__Excerpt provided__:
——

Easements: the legal rights that give someone
other than the owner access to use property for a specific
purpose. Easements may affect property values and are sometimes
a part of the deed.
EEM: Energy Efficient Mortgage; an FHA program
that helps homebuyers save money on utility bills by enabling
them to finance the cost of adding energy efficiency features to
a new or existing home as part of the home purchase
Eminent Domain: when a government takes private
property for public use. The owner receives payment for its fair
market value. The property can then proceed to condemnation
proceedings.
Encroachments: a structure that extends over
the legal property line on to another individual's property. The
property surveyor will note any encroachment on the lot survey
done before property transfer. The person who owns the structure
will be asked to remove it to prevent future problems.
Encumbrance: anything that affects title to a
property, such as loans, leases, easements, or restrictions.
Equal Credit Opportunity Act (ECOA): a federal
law requiring lenders to make credit available equally without
discrimination based on race, color, religion, national origin,
age, sex, marital status, or receipt of income from public
assistance programs.
Equity: an owner's financial interest in a
property; calculated by subtracting the amount still owed on the
mortgage loon(s)from the fair market value of the property.
Escape Clause: a provision in a purchase
contract that allows either party to cancel part or the entire
contract if the other does not respond to changes to the sale
within a set period. The most common use of the escape clause is
if the buyer makes the purchase offer contingent on the sale of
another house.
Escrow: funds held in an account to be used by
the lender to pay for home insurance and property taxes. The
funds may also be held by a third party until contractual
conditions are met and then paid out.
Escrow Account: a separate account into which
the lender puts a portion of each monthly mortgage payment; an
escrow account provides the funds needed for such expenses as
property taxes, homeowners insurance, mortgage insurance, etc.
Estate: the ownership interest of a person in
real property. The sum total of all property, real and personal,
owned by a person.
Exclusive Listing: a written contract giving a
real estate agent the exclusive right to sell a property for a
specific timeframe.
FICO Score: FICO is an abbreviation for Fair
Isaac Corporation and refers to a person's credit score based on
credit history. Lenders and credit card companies use the number
to decide if the person is likely to pay his or her bills. A
credit score is evaluated using information from the three major
credit bureaus and is usually between 300 and 850.
FSBO (For Sale by Owner): a home that is
offered for sale by the owner without the benefit of a real
estate professional.
Fair Credit Reporting Act: federal act to
ensure that credit bureaus are fair and accurate protecting the
individual's privacy rights enacted in 1971 and revised in
October 1997.
Fair Housing Act: a law that prohibits
discrimination in all facets of the home buying process on the
basis of race, color, national origin, religion, sex, familial
status, or disability.

——

__What you need to do__: Repeat word for word the part of the real estate glossary above, starting with "Escrow: funds held" and going on through "by a person.".

__Provided data__:
——

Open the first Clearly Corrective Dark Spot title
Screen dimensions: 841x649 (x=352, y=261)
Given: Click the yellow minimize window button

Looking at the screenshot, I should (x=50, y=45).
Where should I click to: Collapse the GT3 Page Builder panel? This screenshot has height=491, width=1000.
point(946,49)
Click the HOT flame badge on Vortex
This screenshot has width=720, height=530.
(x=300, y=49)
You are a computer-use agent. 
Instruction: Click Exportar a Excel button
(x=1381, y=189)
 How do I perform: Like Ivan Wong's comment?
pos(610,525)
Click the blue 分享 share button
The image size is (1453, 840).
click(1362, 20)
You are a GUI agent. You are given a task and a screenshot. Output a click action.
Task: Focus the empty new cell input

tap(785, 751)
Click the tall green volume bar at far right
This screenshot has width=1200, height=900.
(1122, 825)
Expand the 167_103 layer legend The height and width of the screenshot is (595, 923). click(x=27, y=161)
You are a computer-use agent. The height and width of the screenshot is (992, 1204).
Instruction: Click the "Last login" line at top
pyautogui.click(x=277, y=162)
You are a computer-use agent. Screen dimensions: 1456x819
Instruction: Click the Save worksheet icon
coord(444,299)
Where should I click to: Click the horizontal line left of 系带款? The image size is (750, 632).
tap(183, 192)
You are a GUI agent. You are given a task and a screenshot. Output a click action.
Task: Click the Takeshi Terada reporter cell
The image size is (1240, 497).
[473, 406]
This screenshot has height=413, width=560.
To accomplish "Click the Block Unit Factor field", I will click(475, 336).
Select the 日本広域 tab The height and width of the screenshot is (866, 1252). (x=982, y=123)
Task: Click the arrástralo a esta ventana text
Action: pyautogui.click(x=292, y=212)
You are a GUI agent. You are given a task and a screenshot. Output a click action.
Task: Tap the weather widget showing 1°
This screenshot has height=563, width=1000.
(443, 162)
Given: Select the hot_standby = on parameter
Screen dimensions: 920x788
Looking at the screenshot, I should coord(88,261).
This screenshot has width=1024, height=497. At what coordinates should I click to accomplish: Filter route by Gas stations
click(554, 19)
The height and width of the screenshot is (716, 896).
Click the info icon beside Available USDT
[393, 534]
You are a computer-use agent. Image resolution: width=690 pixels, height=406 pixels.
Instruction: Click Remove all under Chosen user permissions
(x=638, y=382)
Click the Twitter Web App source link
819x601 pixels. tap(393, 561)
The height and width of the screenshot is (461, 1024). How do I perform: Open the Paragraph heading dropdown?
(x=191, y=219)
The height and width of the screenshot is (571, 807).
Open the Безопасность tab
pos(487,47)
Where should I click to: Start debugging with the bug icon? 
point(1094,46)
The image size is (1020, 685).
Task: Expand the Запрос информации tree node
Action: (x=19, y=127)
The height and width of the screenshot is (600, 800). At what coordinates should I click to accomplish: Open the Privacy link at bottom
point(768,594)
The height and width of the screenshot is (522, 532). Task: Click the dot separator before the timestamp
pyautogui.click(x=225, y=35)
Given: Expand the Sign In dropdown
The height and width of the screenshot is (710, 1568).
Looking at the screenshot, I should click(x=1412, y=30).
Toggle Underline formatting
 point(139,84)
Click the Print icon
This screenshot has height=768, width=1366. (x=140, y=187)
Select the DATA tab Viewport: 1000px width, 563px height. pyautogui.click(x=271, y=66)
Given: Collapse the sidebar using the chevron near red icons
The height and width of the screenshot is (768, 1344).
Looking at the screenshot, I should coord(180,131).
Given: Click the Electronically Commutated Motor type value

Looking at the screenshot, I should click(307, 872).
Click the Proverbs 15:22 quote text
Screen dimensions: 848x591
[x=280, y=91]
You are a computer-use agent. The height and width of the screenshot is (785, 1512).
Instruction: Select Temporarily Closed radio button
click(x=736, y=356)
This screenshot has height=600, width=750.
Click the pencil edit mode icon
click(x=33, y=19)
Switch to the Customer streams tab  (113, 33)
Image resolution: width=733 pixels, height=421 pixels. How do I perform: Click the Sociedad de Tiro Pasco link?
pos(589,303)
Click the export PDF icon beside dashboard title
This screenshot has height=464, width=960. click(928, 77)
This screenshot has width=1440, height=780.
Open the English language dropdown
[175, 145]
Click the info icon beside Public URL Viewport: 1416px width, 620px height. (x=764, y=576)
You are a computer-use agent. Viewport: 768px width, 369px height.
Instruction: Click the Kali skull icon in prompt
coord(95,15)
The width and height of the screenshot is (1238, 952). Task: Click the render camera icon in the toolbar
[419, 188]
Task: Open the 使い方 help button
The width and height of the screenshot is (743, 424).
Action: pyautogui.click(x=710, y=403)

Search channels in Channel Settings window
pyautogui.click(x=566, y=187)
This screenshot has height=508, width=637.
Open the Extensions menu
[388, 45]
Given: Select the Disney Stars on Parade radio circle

——

__Response below__:
Escrow: funds held in an account to be used by
the lender to pay for home insurance and property taxes. The
funds may also be held by a third party until contractual
conditions are met and then paid out.
Escrow Account: a separate account into which
the lender puts a portion of each monthly mortgage payment; an
escrow account provides the funds needed for such expenses as
property taxes, homeowners insurance, mortgage insurance, etc.
Estate: the ownership interest of a person in
real property. The sum total of all property, real and personal,
owned by a person.